WHAT IS BEING ASKED | Return each entry word for word, without its pictures.

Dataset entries
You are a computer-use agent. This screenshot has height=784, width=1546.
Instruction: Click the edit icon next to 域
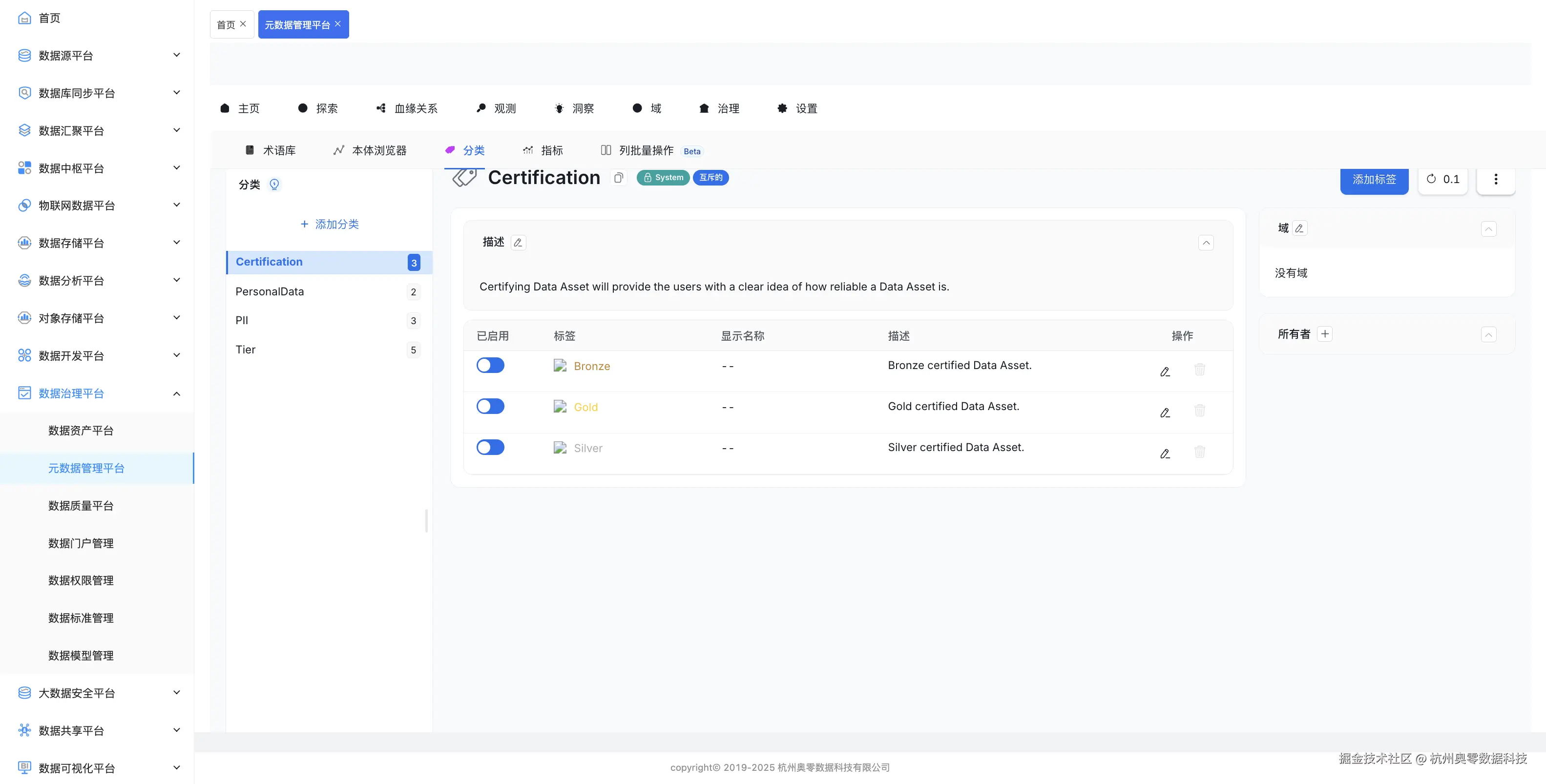click(1299, 228)
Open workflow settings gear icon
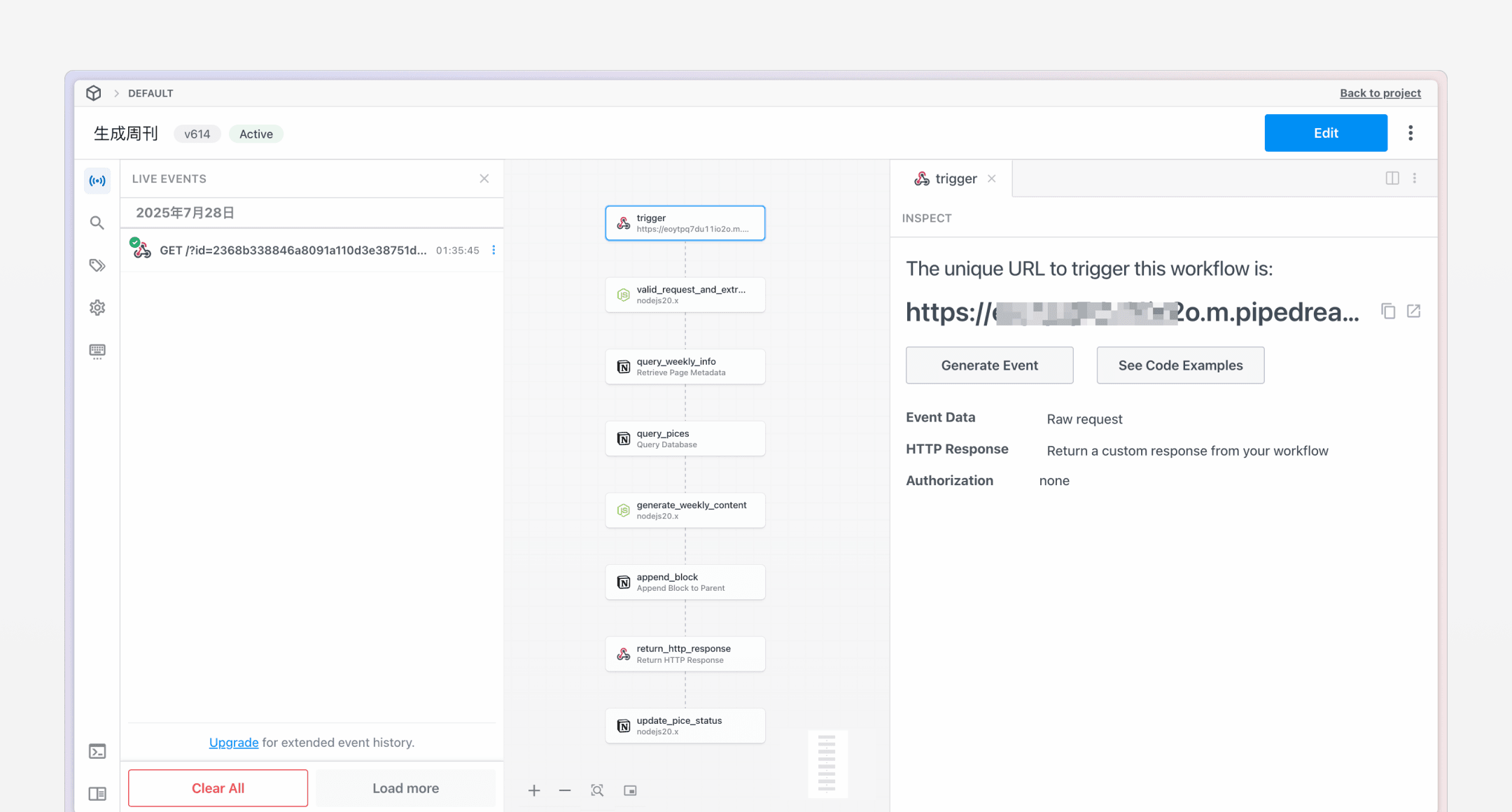The height and width of the screenshot is (812, 1512). pyautogui.click(x=97, y=308)
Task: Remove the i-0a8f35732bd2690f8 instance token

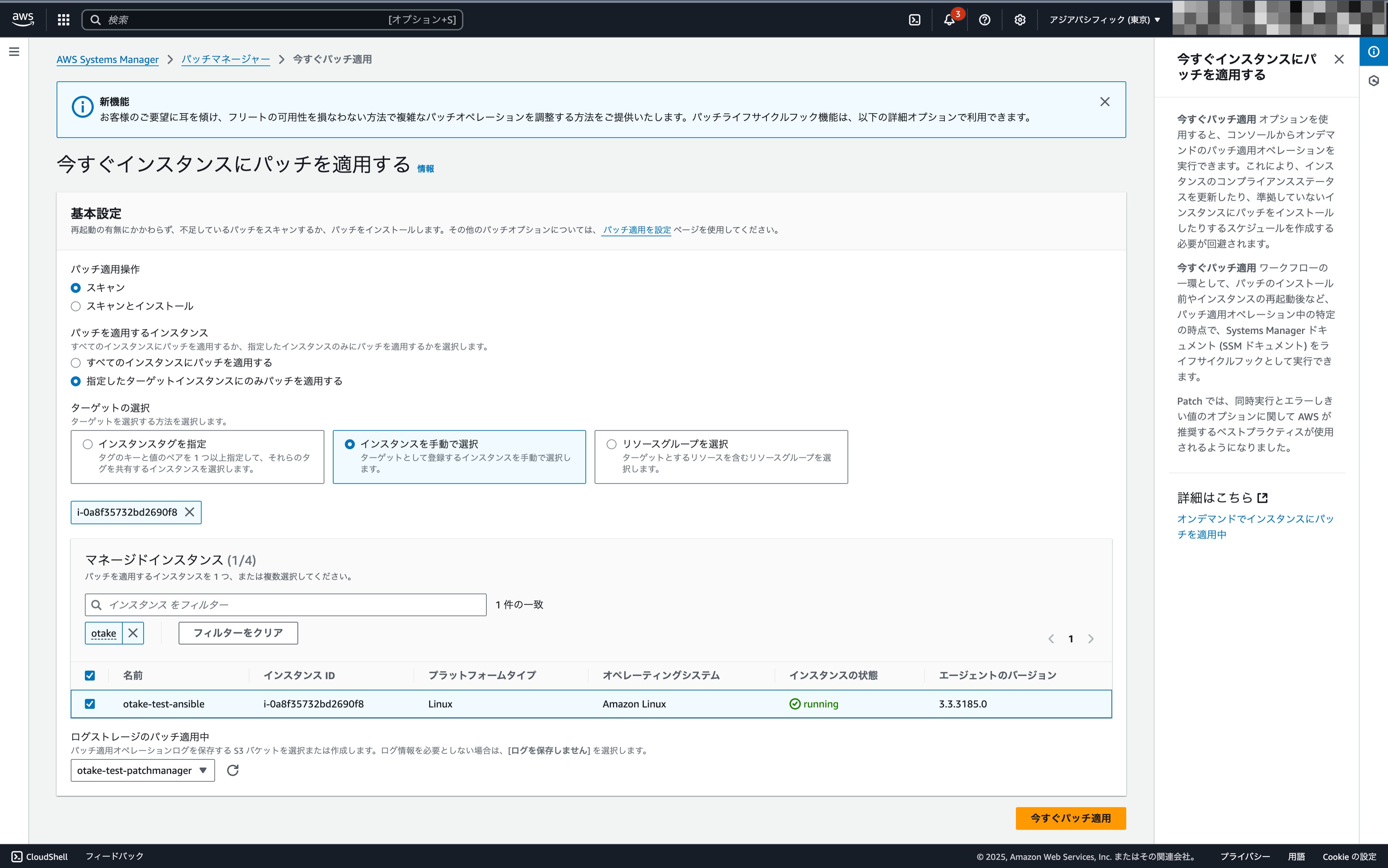Action: pyautogui.click(x=190, y=512)
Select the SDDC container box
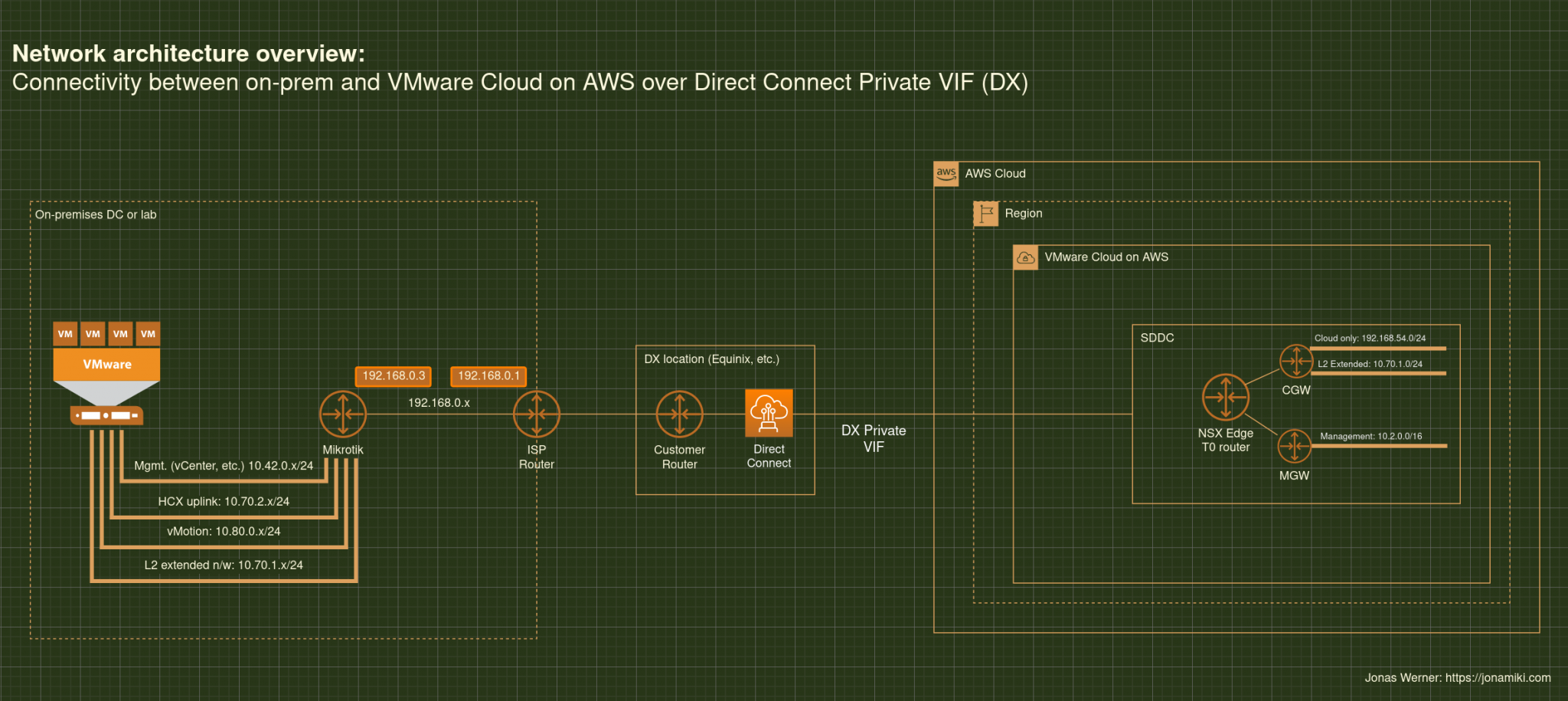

WRITTEN ANSWER |
You are a computer-use agent. This screenshot has height=784, width=1546.
Instruction: Click the edit icon next to 域
click(1299, 228)
Open workflow settings gear icon
The height and width of the screenshot is (812, 1512). pyautogui.click(x=97, y=308)
Task: Remove the i-0a8f35732bd2690f8 instance token

Action: pyautogui.click(x=190, y=512)
Select the SDDC container box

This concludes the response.